「新卒一括採用」とは何か
「新卒一括採用」とは、企業が計画的・継続的に、卒業予定の学生等だけを対象にして募集・選考を行って内定を出し、卒業時に一斉に入社することを前提とする採用慣行を指します。日本では、この仕組みによって一般の労働市場とは別に「新卒者向け労働市場」が形成されています。
この慣行は、経験よりも将来性を評価する「ポテンシャル採用」の性質を有しており、長期雇用や企業内育成を前提とする日本型雇用システムと強く結びついてきました。その起源は戦前に遡ると言われていますが、本格的に普及したのは戦後の高度経済成長期(1955年~1973年頃まで)で、多くの企業が大量の人材を確保する必要があったことから慣行として定着したとされています。
新卒一括採用は、長年の慣行の積み重ねを通じて実施スケジュールや対象者に細かなルールが設けられ、日本独特の募集採用慣行として定着しています。その一方で、近年の社会情勢や労働市場の変化に伴い、転換期を迎えつつあります。
なお、新卒一括採用は高校卒業予定者にも行われていますが、本稿では大学・大学院卒業者に対象を絞ってご紹介します。
企業と学生にとってのメリット・デメリット
新卒一括採用には、学生と企業の双方にとって、以下のようなメリットがあります。
まず、大学生の就職希望者の多く(近年は9割以上)が卒業時に就職しているという実績につながっており、日本の若年層の失業率が諸外国より低く抑えられている要因の一つとされています。学生側にとっては、選考スケジュールやプロセスがある程度制度化されていることで、就職活動の見通しを立てやすく、応募機会の公平性が保たれやすいことも利点です。企業側にとっても、同時期に同条件・同待遇で多くの新入社員を確保でき、人件費管理がしやすく、研修や人員配置を効率化できるというメリットがあります。
一方で、デメリットも存在します。まず、企業・学生双方にとってのデメリットとして挙げられるのが「ミスマッチ」の発生です。画一的な選考による大量採用であるために、企業には自社が求める人物像とのミスマッチが生じやすいという課題があります。一方、学生側は勤務地や配属先を選べないことも多いため、それらが希望と異なる場合に、早期退職につながることがあります(俗に「配属ガチャ」と呼ばれています)。

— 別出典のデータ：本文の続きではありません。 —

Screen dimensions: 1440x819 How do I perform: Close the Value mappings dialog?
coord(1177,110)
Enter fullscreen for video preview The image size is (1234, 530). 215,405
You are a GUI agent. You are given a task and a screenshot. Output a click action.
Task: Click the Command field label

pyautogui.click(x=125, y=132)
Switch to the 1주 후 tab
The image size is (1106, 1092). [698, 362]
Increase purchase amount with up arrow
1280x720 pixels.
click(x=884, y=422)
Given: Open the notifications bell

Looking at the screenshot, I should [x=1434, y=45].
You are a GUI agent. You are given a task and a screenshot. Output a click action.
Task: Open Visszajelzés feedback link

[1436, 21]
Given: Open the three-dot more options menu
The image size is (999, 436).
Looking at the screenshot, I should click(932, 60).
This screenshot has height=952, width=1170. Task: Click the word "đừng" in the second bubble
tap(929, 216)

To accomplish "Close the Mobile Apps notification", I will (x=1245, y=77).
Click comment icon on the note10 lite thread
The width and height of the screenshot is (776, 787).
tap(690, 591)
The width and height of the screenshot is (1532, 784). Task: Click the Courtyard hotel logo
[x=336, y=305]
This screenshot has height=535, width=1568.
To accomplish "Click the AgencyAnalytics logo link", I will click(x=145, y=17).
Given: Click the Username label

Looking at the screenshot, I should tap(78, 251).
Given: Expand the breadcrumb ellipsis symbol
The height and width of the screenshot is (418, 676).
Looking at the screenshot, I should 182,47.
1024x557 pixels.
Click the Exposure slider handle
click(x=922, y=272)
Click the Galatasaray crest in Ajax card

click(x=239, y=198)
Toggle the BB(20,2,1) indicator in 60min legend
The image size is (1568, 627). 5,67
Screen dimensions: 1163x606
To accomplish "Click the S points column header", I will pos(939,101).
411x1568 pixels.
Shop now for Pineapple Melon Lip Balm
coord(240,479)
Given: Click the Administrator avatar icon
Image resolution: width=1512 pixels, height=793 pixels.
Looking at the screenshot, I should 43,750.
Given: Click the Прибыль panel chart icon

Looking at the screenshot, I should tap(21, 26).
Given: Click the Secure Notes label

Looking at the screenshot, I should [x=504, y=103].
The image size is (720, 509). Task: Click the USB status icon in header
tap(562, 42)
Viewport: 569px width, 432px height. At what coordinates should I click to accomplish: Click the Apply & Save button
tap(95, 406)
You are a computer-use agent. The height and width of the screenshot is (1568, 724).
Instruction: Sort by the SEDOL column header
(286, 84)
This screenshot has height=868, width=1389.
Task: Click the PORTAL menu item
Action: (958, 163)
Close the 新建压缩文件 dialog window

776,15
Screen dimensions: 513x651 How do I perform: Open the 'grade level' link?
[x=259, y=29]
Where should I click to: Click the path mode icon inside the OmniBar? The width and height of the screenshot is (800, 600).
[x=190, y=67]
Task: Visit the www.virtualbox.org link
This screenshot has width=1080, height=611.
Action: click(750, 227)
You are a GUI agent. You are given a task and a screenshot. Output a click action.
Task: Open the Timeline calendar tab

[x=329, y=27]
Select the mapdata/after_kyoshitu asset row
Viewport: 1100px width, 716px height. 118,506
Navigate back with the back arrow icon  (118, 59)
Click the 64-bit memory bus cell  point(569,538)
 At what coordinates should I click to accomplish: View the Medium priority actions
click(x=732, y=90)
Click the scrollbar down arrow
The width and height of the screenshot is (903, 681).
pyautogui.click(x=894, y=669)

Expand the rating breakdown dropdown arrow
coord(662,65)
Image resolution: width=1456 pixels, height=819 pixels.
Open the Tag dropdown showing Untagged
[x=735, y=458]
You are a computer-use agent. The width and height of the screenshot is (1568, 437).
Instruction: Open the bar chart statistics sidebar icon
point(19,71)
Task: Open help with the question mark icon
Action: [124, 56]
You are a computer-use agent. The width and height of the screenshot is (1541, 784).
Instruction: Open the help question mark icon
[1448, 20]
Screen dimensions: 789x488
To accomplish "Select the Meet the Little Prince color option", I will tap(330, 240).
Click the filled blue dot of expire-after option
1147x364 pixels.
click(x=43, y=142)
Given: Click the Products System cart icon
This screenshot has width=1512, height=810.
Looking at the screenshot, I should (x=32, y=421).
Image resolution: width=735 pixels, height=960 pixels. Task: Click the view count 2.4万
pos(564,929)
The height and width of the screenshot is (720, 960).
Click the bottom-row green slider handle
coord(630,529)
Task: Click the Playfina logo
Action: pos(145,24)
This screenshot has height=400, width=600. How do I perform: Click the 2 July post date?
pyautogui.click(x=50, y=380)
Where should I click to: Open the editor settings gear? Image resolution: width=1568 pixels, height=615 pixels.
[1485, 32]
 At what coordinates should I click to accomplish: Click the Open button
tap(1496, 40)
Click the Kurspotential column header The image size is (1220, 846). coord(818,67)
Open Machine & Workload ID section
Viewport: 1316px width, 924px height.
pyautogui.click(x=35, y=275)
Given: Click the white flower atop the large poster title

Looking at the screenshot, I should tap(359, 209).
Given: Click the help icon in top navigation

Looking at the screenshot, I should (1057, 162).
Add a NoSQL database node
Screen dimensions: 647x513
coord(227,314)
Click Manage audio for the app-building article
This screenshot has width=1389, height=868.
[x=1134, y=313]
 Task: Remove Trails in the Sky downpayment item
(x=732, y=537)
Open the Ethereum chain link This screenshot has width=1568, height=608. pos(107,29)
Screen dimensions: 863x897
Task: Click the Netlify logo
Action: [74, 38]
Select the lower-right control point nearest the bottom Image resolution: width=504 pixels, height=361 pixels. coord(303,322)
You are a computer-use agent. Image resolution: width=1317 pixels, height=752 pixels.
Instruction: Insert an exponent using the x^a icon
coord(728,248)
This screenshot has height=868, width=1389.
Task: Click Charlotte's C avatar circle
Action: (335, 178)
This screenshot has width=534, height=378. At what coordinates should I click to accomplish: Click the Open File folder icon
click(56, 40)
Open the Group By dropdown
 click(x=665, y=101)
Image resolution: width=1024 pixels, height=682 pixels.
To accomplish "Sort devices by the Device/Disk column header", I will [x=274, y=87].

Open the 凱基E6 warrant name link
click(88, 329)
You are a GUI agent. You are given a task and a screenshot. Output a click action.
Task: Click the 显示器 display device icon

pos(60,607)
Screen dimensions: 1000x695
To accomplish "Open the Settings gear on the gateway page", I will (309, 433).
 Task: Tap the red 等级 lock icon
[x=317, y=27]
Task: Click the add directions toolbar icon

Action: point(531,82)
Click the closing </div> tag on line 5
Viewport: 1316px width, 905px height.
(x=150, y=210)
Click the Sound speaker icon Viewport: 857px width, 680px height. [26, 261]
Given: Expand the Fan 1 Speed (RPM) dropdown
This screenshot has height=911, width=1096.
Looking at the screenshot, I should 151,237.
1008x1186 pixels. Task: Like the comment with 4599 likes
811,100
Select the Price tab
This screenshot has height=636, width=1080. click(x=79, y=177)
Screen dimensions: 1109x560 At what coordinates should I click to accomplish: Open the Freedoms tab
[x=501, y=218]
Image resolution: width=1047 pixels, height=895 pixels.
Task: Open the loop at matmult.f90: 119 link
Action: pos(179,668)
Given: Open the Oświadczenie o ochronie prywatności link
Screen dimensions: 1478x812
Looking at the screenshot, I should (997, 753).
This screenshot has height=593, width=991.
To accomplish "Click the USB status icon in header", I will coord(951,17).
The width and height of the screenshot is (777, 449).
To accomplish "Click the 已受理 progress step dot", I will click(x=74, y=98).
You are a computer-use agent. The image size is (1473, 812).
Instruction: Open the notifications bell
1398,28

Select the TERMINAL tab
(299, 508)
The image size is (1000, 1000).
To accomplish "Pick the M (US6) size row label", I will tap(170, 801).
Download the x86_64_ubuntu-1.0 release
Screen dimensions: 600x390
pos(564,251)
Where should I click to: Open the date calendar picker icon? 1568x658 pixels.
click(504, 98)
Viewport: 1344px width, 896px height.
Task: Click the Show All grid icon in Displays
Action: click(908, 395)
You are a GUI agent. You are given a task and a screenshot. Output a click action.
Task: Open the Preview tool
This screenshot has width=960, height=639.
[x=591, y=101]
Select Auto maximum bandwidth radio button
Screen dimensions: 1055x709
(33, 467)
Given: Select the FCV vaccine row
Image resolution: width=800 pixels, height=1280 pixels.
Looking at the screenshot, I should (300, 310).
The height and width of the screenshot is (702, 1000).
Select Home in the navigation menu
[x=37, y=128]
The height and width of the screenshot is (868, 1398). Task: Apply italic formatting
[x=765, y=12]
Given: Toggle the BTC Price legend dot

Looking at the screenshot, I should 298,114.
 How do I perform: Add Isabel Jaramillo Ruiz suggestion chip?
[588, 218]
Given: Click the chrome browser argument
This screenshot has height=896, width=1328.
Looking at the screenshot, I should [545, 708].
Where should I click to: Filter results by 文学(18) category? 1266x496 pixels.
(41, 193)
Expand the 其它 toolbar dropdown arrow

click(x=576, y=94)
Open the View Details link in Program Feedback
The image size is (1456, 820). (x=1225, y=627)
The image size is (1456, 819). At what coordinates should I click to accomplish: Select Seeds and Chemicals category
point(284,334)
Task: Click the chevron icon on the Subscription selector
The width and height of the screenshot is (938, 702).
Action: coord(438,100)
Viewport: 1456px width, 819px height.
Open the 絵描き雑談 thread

加えて、新卒一括採用では就職状況が卒業時の景気に大きく左右されるという問題もあります。特に、バブル崩壊後の不況時(1993年~2004年頃)に卒業した「就職氷河期世代」は、他の年代に比べて就職が難しいという状況に直面しました。
さらに、長年にわたって新卒採用が重視されてきた結果、日本では中途採用市場が相対的に小規模でした。新卒で就職できなかった場合や早期退職した場合には、安定した職に就きにくいという問題も生じ、新卒時のチャンスを象徴する「新卒カード」という言葉も生まれました。現在では、このような不利益を緩和するために、卒業後3年以内であれば「新卒扱い」として応募できるようにすることが奨励されています。
新卒一括採用の現在の仕組みと近年の変化
大学生・大学院生は、複数の「就活サイト」と呼ばれるプラットフォームに登録し、これらを通じてインターンシップや選考にエントリーすることが一般的です。
新卒一括採用では、政府が就職・採用活動における「広報活動」、「採用選考活動」、「内定」の解禁スケジュール等を定めて、各企業に遵守を要請しています。しかし、政府の要請には強制力がないため、実際には多くの企業がスケジュールを前倒しし、要請された日程より前に説明会や選考を行ったり、内々定を出したりしています。
一方で、こうした従来型の仕組みは、現在転換期を迎えています。近年では、新卒一括採用を廃止して通年採用へ移行する企業が増えてきているほか中途採用で一般的な人材紹介業者(エージェント)を新卒採用に活用する動きも見られます。
50年以上続いてきた新卒一括採用の慣行が変化し始めている背景には、人材確保競争の激化、グローバル化の進展、デジタル化に伴うジョブ型採用の浸透など、日本の労働市場全体における様々な構造的な変化が存在しています。